**TASK DESCRIPTION:** In the data below, which lines hold the word "page"? Copy them.

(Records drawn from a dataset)
:::

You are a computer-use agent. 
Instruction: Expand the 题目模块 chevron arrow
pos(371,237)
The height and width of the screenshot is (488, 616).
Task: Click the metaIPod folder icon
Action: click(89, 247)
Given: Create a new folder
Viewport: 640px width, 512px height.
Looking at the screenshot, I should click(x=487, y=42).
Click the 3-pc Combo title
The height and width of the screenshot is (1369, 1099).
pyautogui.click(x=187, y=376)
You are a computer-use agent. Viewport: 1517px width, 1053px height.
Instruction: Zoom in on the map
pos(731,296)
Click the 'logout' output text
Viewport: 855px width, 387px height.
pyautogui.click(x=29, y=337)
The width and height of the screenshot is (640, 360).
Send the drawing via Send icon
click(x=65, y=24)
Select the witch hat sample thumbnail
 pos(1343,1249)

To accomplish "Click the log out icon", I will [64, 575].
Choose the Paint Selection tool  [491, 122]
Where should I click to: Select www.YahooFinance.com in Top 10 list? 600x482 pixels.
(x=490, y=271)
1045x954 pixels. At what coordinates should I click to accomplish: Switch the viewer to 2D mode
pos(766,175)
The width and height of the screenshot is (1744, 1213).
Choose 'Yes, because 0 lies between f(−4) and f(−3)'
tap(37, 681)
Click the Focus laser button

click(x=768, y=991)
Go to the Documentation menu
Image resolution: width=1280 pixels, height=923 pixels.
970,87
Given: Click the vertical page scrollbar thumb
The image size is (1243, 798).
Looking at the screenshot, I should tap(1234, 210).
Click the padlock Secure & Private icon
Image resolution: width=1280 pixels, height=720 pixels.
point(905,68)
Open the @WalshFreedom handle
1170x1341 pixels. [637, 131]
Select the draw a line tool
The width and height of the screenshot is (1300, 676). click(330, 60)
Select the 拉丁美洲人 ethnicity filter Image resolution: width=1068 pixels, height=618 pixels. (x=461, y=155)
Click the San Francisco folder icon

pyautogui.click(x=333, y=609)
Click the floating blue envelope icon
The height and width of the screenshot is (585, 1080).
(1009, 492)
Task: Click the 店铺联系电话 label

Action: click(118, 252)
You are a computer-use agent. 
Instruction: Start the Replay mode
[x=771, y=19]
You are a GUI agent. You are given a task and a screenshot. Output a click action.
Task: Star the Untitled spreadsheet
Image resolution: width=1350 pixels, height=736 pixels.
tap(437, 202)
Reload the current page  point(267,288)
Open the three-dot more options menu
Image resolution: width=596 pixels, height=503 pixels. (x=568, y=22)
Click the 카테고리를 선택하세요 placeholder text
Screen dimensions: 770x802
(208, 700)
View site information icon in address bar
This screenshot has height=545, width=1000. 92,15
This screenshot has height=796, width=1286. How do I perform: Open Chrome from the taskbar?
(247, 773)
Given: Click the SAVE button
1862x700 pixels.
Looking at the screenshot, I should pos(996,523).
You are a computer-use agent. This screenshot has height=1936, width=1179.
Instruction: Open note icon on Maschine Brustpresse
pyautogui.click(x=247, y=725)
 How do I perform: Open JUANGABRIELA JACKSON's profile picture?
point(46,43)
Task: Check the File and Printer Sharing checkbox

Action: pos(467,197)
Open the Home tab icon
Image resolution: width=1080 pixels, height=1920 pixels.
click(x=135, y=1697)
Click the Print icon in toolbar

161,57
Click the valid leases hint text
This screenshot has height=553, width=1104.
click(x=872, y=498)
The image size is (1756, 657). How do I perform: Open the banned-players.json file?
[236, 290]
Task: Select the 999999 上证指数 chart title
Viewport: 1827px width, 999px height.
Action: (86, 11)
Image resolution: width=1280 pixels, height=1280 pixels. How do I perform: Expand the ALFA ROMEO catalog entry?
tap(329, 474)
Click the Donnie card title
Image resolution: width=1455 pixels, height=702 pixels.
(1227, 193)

:::

**RESPONSE:**
Given: Click the vertical page scrollbar thumb
Reload the current page  point(267,288)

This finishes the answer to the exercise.